Viele Menschen haben sich vor der Assyrischen Kirche in Borken-Burlo versammelt. Achour Givargis begrüßt als Vorsteher der Gemeinde die Gäste. Er freut sich sichtlich, dass sie endlich ihren Gemeindesaal im Beisein von Bischof Mar Odisho, der eigens aus Schweden angereist ist, einweihen können. Drei Flaggen wehen vor dem neuen Gemeindehaus und erinnern an die Geschichte dieser Gemeinde: die Deutschlandflagge, die der Assyrischen Kirche und die Flagge Assyriens, wo die die Anfänge der Assyrischen Kirche liegen.
Seit dem 20. Jahrhundert haben die Assyrischen Christen wie viele andere Kirchen im Nahen und Mittleren Osten Vertreibung und Verfolgung erleiden müssen. Während des Ersten Weltkrieges verlor die Assyrische Kirche infolge von Massakern und Flucht ungefähr die Hälfte ihrer Gläubigen. Damit begann die Zeit der Diaspora in vielen Ländern dieser Welt. Einige assyrische Familien zogen in den Nordosten Syriens und siedelten sich in Dörfern entlang des Flusses Khabur an.

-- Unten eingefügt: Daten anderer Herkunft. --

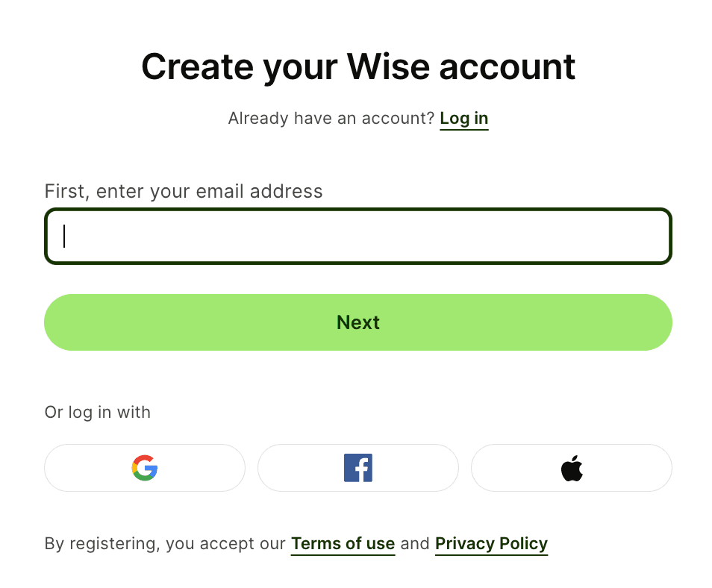Click the "Or log in with" label
The height and width of the screenshot is (588, 712).
pyautogui.click(x=98, y=413)
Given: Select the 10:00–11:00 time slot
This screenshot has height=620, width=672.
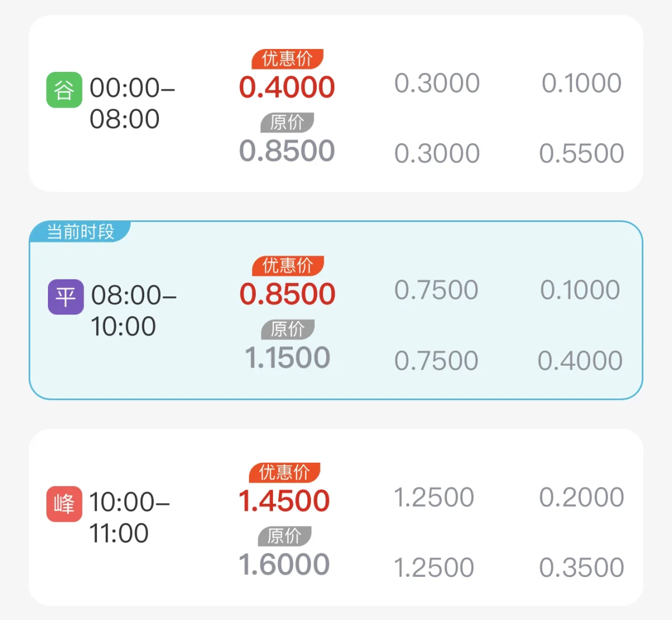Looking at the screenshot, I should (129, 517).
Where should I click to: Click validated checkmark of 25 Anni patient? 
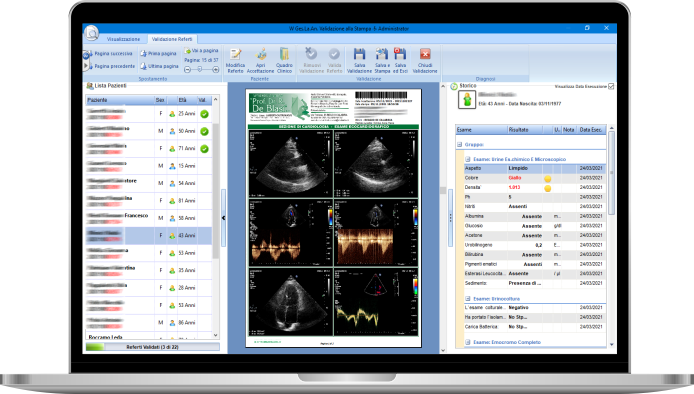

Aus dieser Region stammen die meisten Familien der Assyrischen Gemeinde in Burlo. Im Zuge des verheerenden syrischen Bürgerkrieges mussten sie ihre Dörfer verlassen. Am schlimmsten war die Situation 2013, als der „Islamische Staat“ (IS) ihre Kirchen zerstörte, Familienangehörige entführte oder ermordete. Manche der Familien waren schon um 2010 nach Deutschland gekommen; einige von ihnen auch nach Borken in Westfalen.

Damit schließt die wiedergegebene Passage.